OBJECTIVE
Could you return each of the records below, unchanged and line for line?

Stored items from the collection
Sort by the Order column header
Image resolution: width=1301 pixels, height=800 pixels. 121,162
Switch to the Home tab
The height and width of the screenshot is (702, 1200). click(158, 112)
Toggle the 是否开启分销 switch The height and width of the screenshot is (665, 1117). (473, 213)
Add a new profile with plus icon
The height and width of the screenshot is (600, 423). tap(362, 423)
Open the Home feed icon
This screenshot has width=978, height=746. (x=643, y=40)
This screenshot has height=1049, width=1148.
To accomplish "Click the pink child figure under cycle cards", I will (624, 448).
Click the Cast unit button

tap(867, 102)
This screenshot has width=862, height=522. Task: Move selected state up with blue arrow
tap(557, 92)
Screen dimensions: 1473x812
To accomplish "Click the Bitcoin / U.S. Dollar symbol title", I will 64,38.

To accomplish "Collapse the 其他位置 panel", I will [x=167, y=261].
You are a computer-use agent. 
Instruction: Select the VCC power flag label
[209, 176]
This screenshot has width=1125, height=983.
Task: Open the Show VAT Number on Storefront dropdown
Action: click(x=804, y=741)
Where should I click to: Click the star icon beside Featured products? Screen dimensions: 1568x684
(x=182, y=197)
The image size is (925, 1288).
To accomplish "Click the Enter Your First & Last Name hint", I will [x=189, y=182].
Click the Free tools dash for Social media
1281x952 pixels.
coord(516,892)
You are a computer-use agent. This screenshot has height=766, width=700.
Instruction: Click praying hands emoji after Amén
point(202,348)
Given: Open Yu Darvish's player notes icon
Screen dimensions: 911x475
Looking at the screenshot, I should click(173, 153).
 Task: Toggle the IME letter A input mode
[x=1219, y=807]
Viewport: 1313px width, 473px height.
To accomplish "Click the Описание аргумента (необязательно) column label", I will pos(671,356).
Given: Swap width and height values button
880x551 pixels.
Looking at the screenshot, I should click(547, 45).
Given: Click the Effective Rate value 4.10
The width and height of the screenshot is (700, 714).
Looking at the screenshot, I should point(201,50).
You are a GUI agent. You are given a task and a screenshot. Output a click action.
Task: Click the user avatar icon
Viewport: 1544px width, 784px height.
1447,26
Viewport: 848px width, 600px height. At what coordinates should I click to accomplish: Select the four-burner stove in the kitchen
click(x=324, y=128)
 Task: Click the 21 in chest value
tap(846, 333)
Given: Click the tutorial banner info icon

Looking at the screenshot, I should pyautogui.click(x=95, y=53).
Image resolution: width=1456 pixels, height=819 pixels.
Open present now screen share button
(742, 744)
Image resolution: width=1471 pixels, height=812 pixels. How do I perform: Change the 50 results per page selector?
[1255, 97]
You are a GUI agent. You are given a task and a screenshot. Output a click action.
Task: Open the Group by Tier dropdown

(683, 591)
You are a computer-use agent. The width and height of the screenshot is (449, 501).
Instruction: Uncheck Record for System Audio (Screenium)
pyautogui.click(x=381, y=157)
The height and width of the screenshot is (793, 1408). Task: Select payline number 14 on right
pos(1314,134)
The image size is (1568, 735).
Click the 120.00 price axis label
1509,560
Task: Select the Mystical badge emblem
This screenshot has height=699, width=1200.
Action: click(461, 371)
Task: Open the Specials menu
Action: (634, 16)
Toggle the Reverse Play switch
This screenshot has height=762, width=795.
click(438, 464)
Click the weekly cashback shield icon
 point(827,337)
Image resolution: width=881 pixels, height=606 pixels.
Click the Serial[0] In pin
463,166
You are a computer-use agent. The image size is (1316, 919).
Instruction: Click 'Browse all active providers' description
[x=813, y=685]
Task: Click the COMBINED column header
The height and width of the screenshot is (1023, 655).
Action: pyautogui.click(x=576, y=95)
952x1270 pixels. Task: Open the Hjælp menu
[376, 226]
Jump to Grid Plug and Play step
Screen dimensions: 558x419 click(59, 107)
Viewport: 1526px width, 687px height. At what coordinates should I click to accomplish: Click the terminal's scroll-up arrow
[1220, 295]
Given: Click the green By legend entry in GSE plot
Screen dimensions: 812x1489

WRITTEN RESPONSE
Sort by the Order column header
Image resolution: width=1301 pixels, height=800 pixels. 121,162
Switch to the Home tab
The height and width of the screenshot is (702, 1200). click(158, 112)
Toggle the 是否开启分销 switch The height and width of the screenshot is (665, 1117). (473, 213)
Add a new profile with plus icon
The height and width of the screenshot is (600, 423). tap(362, 423)
Open the Home feed icon
This screenshot has width=978, height=746. (x=643, y=40)
This screenshot has height=1049, width=1148.
To accomplish "Click the pink child figure under cycle cards", I will (624, 448).
Click the Cast unit button

tap(867, 102)
This screenshot has width=862, height=522. Task: Move selected state up with blue arrow
tap(557, 92)
Screen dimensions: 1473x812
To accomplish "Click the Bitcoin / U.S. Dollar symbol title", I will 64,38.

To accomplish "Collapse the 其他位置 panel", I will [x=167, y=261].
You are a computer-use agent. 
Instruction: Select the VCC power flag label
[209, 176]
This screenshot has width=1125, height=983.
Task: Open the Show VAT Number on Storefront dropdown
Action: click(x=804, y=741)
Where should I click to: Click the star icon beside Featured products? Screen dimensions: 1568x684
(x=182, y=197)
The image size is (925, 1288).
To accomplish "Click the Enter Your First & Last Name hint", I will [x=189, y=182].
Click the Free tools dash for Social media
1281x952 pixels.
coord(516,892)
You are a computer-use agent. This screenshot has height=766, width=700.
Instruction: Click praying hands emoji after Amén
point(202,348)
Given: Open Yu Darvish's player notes icon
Screen dimensions: 911x475
Looking at the screenshot, I should click(173, 153).
 Task: Toggle the IME letter A input mode
[x=1219, y=807]
Viewport: 1313px width, 473px height.
To accomplish "Click the Описание аргумента (необязательно) column label", I will pos(671,356).
Given: Swap width and height values button
880x551 pixels.
Looking at the screenshot, I should click(547, 45).
Given: Click the Effective Rate value 4.10
The width and height of the screenshot is (700, 714).
Looking at the screenshot, I should point(201,50).
You are a GUI agent. You are given a task and a screenshot. Output a click action.
Task: Click the user avatar icon
Viewport: 1544px width, 784px height.
1447,26
Viewport: 848px width, 600px height. At what coordinates should I click to accomplish: Select the four-burner stove in the kitchen
click(x=324, y=128)
 Task: Click the 21 in chest value
tap(846, 333)
Given: Click the tutorial banner info icon

Looking at the screenshot, I should pyautogui.click(x=95, y=53).
Image resolution: width=1456 pixels, height=819 pixels.
Open present now screen share button
(742, 744)
Image resolution: width=1471 pixels, height=812 pixels. How do I perform: Change the 50 results per page selector?
[1255, 97]
You are a GUI agent. You are given a task and a screenshot. Output a click action.
Task: Open the Group by Tier dropdown

(683, 591)
You are a computer-use agent. The width and height of the screenshot is (449, 501).
Instruction: Uncheck Record for System Audio (Screenium)
pyautogui.click(x=381, y=157)
The height and width of the screenshot is (793, 1408). Task: Select payline number 14 on right
pos(1314,134)
The image size is (1568, 735).
Click the 120.00 price axis label
1509,560
Task: Select the Mystical badge emblem
This screenshot has height=699, width=1200.
Action: click(461, 371)
Task: Open the Specials menu
Action: (634, 16)
Toggle the Reverse Play switch
This screenshot has height=762, width=795.
click(438, 464)
Click the weekly cashback shield icon
 point(827,337)
Image resolution: width=881 pixels, height=606 pixels.
Click the Serial[0] In pin
463,166
You are a computer-use agent. The image size is (1316, 919).
Instruction: Click 'Browse all active providers' description
[x=813, y=685]
Task: Click the COMBINED column header
The height and width of the screenshot is (1023, 655).
Action: pyautogui.click(x=576, y=95)
952x1270 pixels. Task: Open the Hjælp menu
[376, 226]
Jump to Grid Plug and Play step
Screen dimensions: 558x419 click(59, 107)
Viewport: 1526px width, 687px height. At what coordinates should I click to accomplish: Click the terminal's scroll-up arrow
[1220, 295]
Given: Click the green By legend entry in GSE plot
Screen dimensions: 812x1489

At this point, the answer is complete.